*Directions*: A complete answer lists every line of the entries below where the string "agent" appears.

——————————

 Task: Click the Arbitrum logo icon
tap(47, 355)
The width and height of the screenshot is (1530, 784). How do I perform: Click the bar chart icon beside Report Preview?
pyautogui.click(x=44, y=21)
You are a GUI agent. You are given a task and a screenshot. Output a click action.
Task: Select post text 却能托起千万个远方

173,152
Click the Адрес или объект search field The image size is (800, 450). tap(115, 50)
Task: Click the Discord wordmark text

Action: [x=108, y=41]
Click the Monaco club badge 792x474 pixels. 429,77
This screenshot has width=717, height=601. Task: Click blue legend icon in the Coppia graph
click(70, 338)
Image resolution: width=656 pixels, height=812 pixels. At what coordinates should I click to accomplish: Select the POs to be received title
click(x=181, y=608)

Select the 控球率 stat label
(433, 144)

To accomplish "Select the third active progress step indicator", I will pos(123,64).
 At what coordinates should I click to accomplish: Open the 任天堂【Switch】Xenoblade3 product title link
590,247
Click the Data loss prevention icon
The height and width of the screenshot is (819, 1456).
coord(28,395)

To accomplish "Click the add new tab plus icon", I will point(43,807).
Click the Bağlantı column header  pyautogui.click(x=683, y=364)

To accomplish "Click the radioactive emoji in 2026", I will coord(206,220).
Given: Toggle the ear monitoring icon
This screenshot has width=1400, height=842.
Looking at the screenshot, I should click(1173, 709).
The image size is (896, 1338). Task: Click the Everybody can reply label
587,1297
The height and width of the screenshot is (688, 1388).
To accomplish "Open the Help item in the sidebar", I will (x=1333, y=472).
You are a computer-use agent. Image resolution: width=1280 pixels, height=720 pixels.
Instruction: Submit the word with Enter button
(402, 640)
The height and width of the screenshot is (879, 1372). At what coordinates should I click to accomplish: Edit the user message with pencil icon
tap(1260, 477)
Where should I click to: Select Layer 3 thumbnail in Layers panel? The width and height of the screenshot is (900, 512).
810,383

——————————

*Response area*:
You are a GUI agent. You are given a task and a screenshot. Output a click action.
You are a computer-use agent. Image resolution: width=1280 pixels, height=720 pixels.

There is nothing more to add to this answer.